El American Jobs Plan, descrito en una hoja informativa de casi 12,000 palabras, asigna $ 500 mil millones para inversiones e investigación en energía limpia, incluidos $ 174 mil millones para vehículos eléctricos y redes de carga, $ 165 mil millones para transporte público y trenes y $ 100 mil millones para electricidad renovable y nuevas líneas de transmisión. Hay miles de millones más para reparar sistemas de agua, reubicar comunidades enteras amenazadas por desastres climáticos y taponar minas y pozos de petróleo abandonados.

En total, el plan representa más de cinco veces el gasto climático de la administración Obama bajo la Ley de Recuperación y Reinversión Estadounidense de 2009.

Sin embargo, todavía es cinco veces demasiado pequeño para reducir las emisiones de calentamiento global de la economía estadounidense a cero, el nivel que los científicos dicen que necesitamos para mantener el calentamiento en un rango relativamente seguro.

Durante una llamada telefónica privada con grupos de activistas escuchados por HuffPost el martes por la noche, la zar de política climática de la Casa Blanca, Gina McCarthy, reconoció que el paquete de gastos podría decepcionar a los defensores del clima que esperan ver un presupuesto más ambicioso, pero dijo que marcó solo un área del planes de descarbonización de la administración. .

«No sé si cumpliremos con sus expectativas en términos de tamaño, pero definitivamente transformará nuestra economía», dijo.

La propuesta ampliaría el financiamiento durante ocho años y equivaldría a gastar alrededor del 1% del producto interno bruto del país anualmente. La mayoría de las estimaciones dicen que se necesitaría más del 4-5% del PIB, o casi $ 1 billón al año durante 10 años, para descarbonizar por completo la economía estadounidense.

La política de déficit está obstaculizando la construcción de una economía más sostenible y resiliente que funcione para todos. Mark Paul, economista y miembro del Instituto Roosevelt

Los defensores de la definición de un nivel de financiación mucho más alto abarcan todo el espectro ideológico. El plan de 80 páginas del izquierdista Instituto Roosevelt para eliminar la contaminación del cambio climático de la economía estadounidense utilizó el 5% del PIB como la Estrella del Norte. Esa es aproximadamente la misma cifra en el informe de 2016 del Risky Business Project copresidido por el multimillonario Michael Bloomberg y Henry Paulson, el secretario del Tesoro de la era de George W. Bush. El consultor británico de energía limpia Michael Liebreich solicitó alrededor de $ 980 mil millones anuales durante 10 años en 2019.
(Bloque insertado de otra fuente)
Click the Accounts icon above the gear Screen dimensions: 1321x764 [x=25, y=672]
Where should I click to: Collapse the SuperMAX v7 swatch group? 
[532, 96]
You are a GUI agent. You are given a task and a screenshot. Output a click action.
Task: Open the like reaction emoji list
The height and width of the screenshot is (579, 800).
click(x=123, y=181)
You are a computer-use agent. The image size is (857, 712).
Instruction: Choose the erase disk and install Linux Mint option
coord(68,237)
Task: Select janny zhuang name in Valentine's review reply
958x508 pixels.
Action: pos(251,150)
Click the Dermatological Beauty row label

Incluso la estimación más conservadora del economista de la Universidad de Massachusetts Amherst, Robert Pollin, del 2% del PIB por año, una cifra que se obtuvo en parte al extender la inversión durante un período de tiempo más largo, fue el doble que Biden, propuso.

Los progresistas liderados por el senador Ed Markey (D-Mass.) Y la representante Debbie Dingell (D-Mich.) Anunciaron el lunes una contrapropuesta de $ 10 billones de la Casa Blanca llamada THRIVE Act, que inyectaría $ 1 billón anualmente en infraestructura verde y trabajaría en la economía del cuidado.

En ausencia de grandes aumentos de impuestos y recortes drásticos al presupuesto militar, la administración Biden necesitaría pedir dinero prestado para financiar ese tipo de paquete, al igual que aumentó el déficit federal para pagar su 1, 1 proyecto de ley de ayuda pandémica 9 billones de dólares.

En cambio, el plan de la Casa Blanca apunta a compensar su gasto en infraestructura con nuevos impuestos relativamente modestos en lo que parece ser un intento de ganar el apoyo de los demócratas moderados para quienes la disciplina fiscal es un tema político clave.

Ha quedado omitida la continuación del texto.